=== Instructions for the task ===
Print nothing except the lines of the listing below from the line with "Given: Select the AWSServiceRoleForSupport" to the line with "Click the Progressive Receptions: 3 line", each exactly as written, both ends included.

++++ Supplied records

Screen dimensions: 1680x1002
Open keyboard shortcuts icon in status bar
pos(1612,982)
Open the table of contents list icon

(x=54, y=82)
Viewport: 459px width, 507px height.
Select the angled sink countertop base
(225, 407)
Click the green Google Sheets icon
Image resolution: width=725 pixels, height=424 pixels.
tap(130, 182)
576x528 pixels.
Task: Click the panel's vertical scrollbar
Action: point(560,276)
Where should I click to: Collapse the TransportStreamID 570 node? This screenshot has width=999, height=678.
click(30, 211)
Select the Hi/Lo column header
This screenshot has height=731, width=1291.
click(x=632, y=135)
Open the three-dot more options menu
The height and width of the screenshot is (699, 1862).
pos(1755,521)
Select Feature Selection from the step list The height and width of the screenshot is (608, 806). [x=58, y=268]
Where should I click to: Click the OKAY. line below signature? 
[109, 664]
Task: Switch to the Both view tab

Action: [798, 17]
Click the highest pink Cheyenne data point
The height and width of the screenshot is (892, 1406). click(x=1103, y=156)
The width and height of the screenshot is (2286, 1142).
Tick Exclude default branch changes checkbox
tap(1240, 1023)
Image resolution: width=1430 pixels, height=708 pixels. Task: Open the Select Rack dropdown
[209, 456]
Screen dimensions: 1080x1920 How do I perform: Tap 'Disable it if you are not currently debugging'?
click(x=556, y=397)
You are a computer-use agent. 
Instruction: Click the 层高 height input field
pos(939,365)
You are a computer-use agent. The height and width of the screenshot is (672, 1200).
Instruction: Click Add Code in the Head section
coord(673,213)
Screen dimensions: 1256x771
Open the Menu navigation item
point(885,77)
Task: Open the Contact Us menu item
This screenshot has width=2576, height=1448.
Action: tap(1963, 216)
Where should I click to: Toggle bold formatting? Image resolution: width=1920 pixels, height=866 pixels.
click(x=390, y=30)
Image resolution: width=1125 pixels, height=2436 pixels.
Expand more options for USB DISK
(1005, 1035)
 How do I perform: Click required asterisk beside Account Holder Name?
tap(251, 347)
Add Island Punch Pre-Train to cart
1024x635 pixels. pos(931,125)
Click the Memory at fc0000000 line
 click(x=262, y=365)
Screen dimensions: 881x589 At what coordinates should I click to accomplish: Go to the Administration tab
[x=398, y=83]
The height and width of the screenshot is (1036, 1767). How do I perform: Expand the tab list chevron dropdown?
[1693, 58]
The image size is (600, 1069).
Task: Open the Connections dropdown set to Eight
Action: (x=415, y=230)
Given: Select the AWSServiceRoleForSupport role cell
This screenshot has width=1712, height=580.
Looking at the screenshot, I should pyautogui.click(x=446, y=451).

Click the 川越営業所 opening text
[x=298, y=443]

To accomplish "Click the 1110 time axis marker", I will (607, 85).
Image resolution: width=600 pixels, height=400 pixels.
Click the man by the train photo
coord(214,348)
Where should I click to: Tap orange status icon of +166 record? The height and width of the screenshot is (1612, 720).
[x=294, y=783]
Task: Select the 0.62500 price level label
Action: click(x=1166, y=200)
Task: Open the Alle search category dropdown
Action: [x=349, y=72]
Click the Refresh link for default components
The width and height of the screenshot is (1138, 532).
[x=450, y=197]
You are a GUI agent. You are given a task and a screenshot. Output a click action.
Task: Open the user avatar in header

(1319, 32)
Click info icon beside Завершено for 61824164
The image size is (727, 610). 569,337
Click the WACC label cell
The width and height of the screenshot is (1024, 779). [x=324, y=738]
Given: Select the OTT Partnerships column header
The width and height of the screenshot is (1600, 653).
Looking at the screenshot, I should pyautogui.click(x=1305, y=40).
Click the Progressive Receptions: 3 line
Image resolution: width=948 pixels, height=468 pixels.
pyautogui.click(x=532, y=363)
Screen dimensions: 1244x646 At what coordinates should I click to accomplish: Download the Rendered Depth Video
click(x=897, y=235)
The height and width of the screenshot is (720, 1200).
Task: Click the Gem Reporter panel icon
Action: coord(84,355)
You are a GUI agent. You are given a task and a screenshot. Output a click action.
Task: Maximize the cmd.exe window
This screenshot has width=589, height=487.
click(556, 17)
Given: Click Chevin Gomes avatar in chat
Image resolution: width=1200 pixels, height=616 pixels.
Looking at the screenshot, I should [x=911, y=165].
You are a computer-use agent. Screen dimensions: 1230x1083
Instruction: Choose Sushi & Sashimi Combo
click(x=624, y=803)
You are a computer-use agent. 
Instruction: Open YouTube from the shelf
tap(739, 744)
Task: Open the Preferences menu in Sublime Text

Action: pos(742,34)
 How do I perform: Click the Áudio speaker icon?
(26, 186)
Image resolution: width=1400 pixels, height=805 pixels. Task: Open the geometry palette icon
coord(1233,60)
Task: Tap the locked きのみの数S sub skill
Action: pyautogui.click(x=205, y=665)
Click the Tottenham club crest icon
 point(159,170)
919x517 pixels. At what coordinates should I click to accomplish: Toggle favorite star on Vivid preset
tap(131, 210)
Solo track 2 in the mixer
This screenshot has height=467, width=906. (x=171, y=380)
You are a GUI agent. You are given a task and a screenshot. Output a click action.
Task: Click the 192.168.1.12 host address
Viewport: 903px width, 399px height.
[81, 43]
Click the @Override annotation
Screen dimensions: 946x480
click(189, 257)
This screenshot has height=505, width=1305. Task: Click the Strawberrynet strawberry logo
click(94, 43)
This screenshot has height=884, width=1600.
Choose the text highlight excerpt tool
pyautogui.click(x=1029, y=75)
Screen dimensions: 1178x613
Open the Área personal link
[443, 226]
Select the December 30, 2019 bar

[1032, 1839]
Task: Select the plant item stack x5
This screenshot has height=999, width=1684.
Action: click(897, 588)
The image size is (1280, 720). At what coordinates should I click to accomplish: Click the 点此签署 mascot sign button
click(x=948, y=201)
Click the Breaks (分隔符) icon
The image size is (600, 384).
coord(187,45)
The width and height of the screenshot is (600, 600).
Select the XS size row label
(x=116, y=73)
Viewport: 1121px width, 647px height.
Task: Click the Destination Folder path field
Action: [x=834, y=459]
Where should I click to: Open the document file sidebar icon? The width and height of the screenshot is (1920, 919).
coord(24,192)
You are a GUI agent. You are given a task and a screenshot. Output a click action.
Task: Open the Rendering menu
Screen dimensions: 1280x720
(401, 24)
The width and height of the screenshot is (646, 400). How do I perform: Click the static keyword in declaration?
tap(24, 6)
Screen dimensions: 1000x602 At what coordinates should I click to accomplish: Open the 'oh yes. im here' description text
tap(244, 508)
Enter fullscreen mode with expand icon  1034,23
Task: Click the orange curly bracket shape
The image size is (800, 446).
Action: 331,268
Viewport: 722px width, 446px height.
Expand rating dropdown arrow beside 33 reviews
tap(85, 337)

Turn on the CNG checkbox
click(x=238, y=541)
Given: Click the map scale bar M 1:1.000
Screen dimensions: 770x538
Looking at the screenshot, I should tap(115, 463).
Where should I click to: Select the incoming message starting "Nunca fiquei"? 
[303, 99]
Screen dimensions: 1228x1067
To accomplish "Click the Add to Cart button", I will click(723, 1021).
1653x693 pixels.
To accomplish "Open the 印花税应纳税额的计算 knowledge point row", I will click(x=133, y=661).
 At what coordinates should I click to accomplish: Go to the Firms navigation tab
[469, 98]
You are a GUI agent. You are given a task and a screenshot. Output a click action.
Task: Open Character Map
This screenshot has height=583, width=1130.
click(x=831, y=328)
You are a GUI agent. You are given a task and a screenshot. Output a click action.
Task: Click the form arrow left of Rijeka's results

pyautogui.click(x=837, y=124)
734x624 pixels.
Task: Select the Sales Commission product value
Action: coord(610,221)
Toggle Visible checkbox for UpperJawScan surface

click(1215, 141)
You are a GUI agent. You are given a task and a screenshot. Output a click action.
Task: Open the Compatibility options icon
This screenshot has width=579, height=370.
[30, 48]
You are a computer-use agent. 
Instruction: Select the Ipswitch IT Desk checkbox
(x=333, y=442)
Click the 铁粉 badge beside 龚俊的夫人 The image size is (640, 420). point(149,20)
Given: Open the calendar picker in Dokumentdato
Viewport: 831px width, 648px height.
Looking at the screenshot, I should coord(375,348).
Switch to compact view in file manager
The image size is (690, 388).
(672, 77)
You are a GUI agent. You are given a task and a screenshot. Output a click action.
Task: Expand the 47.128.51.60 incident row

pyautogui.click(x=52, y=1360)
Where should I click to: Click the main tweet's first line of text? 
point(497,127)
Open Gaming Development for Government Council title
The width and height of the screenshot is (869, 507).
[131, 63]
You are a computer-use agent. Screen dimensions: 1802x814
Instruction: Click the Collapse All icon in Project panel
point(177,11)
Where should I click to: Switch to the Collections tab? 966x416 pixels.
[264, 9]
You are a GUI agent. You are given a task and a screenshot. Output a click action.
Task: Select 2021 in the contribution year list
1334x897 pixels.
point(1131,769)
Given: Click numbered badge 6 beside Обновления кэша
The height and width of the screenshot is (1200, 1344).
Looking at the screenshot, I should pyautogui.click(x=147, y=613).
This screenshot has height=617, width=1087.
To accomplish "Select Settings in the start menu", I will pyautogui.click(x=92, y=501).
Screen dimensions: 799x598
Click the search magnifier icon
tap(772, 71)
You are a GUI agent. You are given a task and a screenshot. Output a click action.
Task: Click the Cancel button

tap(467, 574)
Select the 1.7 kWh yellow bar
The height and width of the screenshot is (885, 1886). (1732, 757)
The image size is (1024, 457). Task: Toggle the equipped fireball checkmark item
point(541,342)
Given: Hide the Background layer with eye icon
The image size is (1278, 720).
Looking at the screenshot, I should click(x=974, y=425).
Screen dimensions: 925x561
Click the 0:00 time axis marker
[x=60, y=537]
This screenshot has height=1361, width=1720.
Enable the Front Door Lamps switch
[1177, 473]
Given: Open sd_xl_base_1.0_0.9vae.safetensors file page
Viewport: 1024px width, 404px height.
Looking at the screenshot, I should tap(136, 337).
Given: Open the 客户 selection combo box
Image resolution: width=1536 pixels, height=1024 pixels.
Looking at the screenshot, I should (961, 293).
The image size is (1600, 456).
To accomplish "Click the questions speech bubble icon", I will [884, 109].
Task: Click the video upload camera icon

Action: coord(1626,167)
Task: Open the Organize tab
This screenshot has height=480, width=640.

++++++++

=== Answer section ===
Given: Select the AWSServiceRoleForSupport role cell
This screenshot has width=1712, height=580.
Looking at the screenshot, I should pyautogui.click(x=446, y=451).

Click the 川越営業所 opening text
[x=298, y=443]

To accomplish "Click the 1110 time axis marker", I will (607, 85).
Image resolution: width=600 pixels, height=400 pixels.
Click the man by the train photo
coord(214,348)
Where should I click to: Tap orange status icon of +166 record? The height and width of the screenshot is (1612, 720).
[x=294, y=783]
Task: Select the 0.62500 price level label
Action: click(x=1166, y=200)
Task: Open the Alle search category dropdown
Action: [x=349, y=72]
Click the Refresh link for default components
The width and height of the screenshot is (1138, 532).
[x=450, y=197]
You are a GUI agent. You are given a task and a screenshot. Output a click action.
Task: Open the user avatar in header

(1319, 32)
Click info icon beside Завершено for 61824164
The image size is (727, 610). 569,337
Click the WACC label cell
The width and height of the screenshot is (1024, 779). [x=324, y=738]
Given: Select the OTT Partnerships column header
The width and height of the screenshot is (1600, 653).
Looking at the screenshot, I should pyautogui.click(x=1305, y=40).
Click the Progressive Receptions: 3 line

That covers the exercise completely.